**SOURCE TEXT:**
•••••

An Inside Look at the Redesigned Global Health Week

Jul 31, 2018

Dr. John Ihnat and Dr. Jessica Osumek Dr. John Ihnat and Dr. Jessica Osumek

For the first time, second-year medical students enrolled in the University of Toronto MD Program experienced a full week of curriculum on global health. Delivered in May 2018, the week provided medical students with a deep understanding of the scale of inequity across the world and offered engaging ways for students to think about their social and global accountability.  

The new global health week, contained within the Foundations Curriculum’s “Complexity and Chronicity” course, taught principles for engaging ethically in global health work. Students were asked to confront the disparities present in the living conditions and health outcomes across the globe. They were then asked to wrestle with what it means to them and to engage with the possibility that they can play a part in change for the better. 

Curriculum designers Drs. John Ihnat and Jessica Osumek, both of whom are former fellows in Global Health and Vulnerable Populations at the Department of Family and Community Medicine (DFCM), created a week-long syllabus that used a variety of teaching methods to address the complexities of engaging in global health work. They created the curriculum alongside the support of the course director for Complexity and Chronicity, Dr. James Owen, who is also a family physician at St. Michael’s and an associate professor at DFCM. 

“We wanted to give the students a broad sense of what global health means,” says Dr. Jessica Osumek. “We also want to increase the interest of medical students in engaging in global health activities and help them understand what it means to be a global citizen and treat patients in different settings.”  

To do this, the designers used innovative teaching methods in addition to the traditional classroom-based lecture setting. For instance, prior to the course, students were asked to watch excerpts from the documentary “Triage: Dr James Orbinski's Humanitarian Dilemma,” about the work of global health activist and scholar, Dr. James Orbinski, in which he speaks of being a witness to the Rwandan genocide and the complications that come with international humanitarian work.

•••••

**SOURCE DATA:**
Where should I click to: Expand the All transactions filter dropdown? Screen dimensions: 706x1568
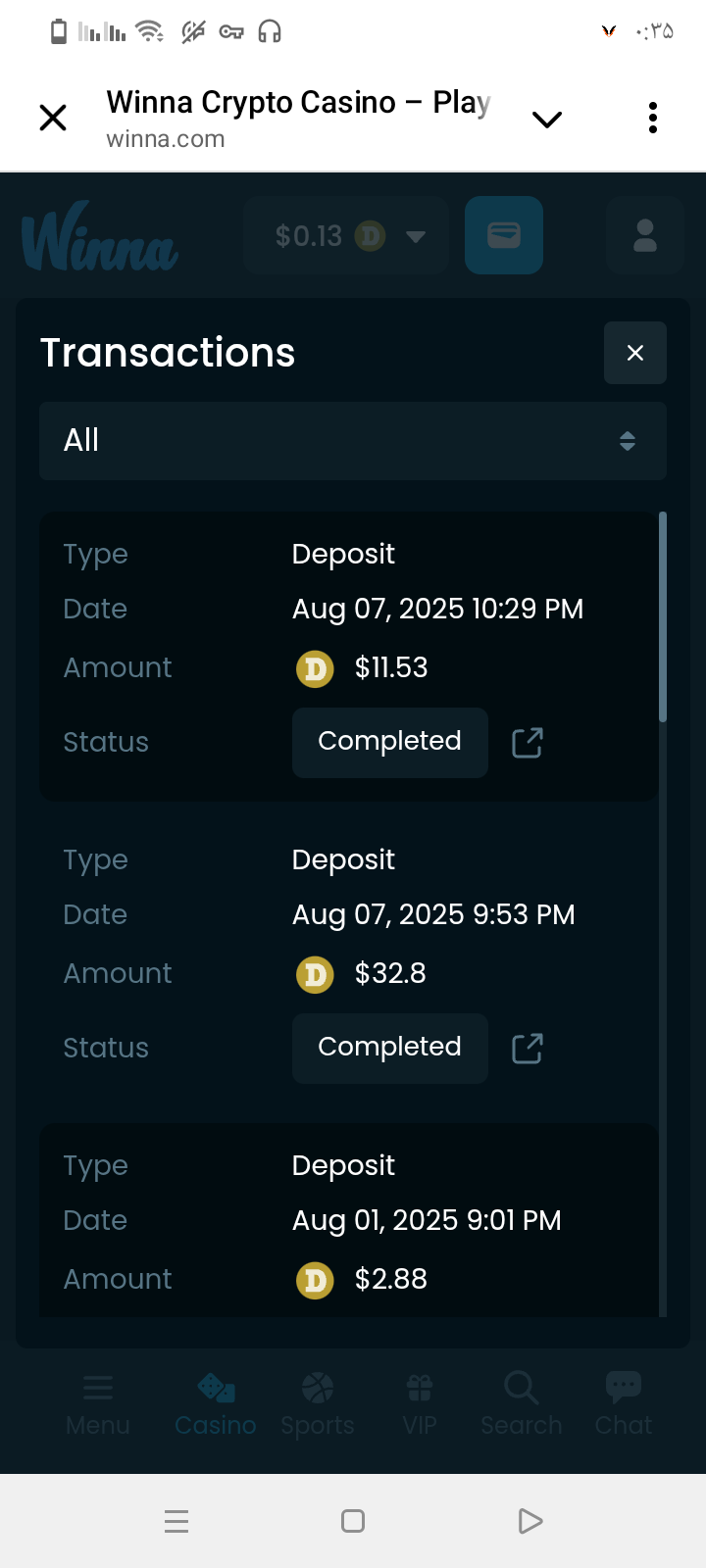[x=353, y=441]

•••••

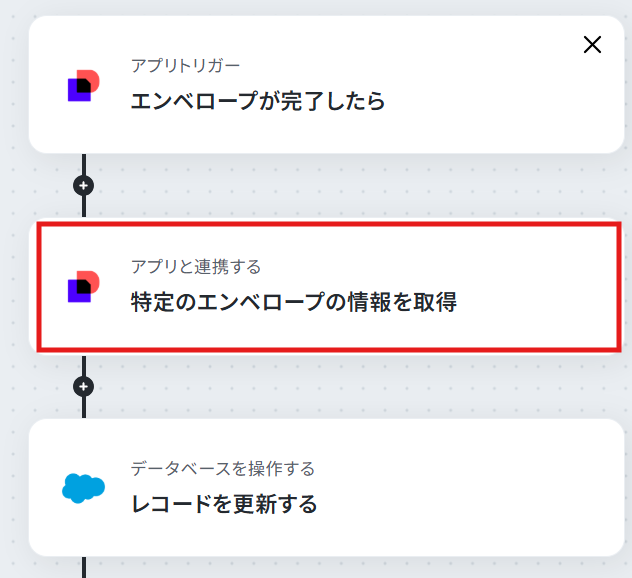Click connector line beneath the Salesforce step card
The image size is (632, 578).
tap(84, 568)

•••••

**EXPLORE THE MATERIAL:**
1) Which people does the article on the redesigned global health week mention by name?
2) Carry on the article about the redesigned global health week, picking up right after its final sentence.

**RESULTS IN ORDER:**
1) Dr. John Ihnat, Dr. Jessica Osumek, Dr. James Owen, Dr. James Orbinski

2)
"The testimony and images in the documentary give a very powerful sense of how, depending on where you're born in the world, you could have strikingly different life experiences and quality of life," says Dr. John Ihnat. "We then tried to provoke thought about that deep disparity both locally, in Canada, and across the globe." 

The designers also highlighted the role of health advocacy in the curriculum by interviewing Drs. Philip Berger and Meb Rashid, two DFCM faculty members who have been at the forefront of advocacy work around refugee and newcomer health. They described their experiences in health advocacy and what it means for medical students in relation to local injustice and global health. 

"A recent article by Malika Sharma and others pointed out that medical students are often taught the social determinants of health as a list of facts to be memorized rather than conditions of life that should be challenged and changed,” says Dr. Ihnat. “Our philosophy when designing global health week was to provoke the conscience and to create conditions for eliciting empathy and compassion, rather than memory work. We wanted students genuinely to confront and wrestle with the facts of global inequity and what that means for their careers going forward." 

They also invited Mie Tha Lah, a former refugee, to share his experiences of spending 13 years in a refugee camp in Thailand and how he eventually came to Canada. Through his lecture, the students got an example of the variety of backgrounds and stories that patients have when coming to a clinic and how this can affect their diagnosis and treatment.  

“We received very positive feedback from the students about his lecture. It provided an opportunity for them to engage with him and imagine how a person’s life scenario can present challenges to health, well-being, and safety, but also demonstrated the resilience people have,” says Dr. Osumek. 

 “This curriculum highlights a number of threads of excellence that are particularly rich in our Department and Faculty,” says Dr. Katherine Rouleau, DFCM Vice-Chair, Global Health and Social Accountability. “Including  commitment to social accountability, the unique contribution of family medicine to health equity and most importantly, the thoughtful and inspiring contribution of our young Global Health leaders to shaping the professional development of our students.”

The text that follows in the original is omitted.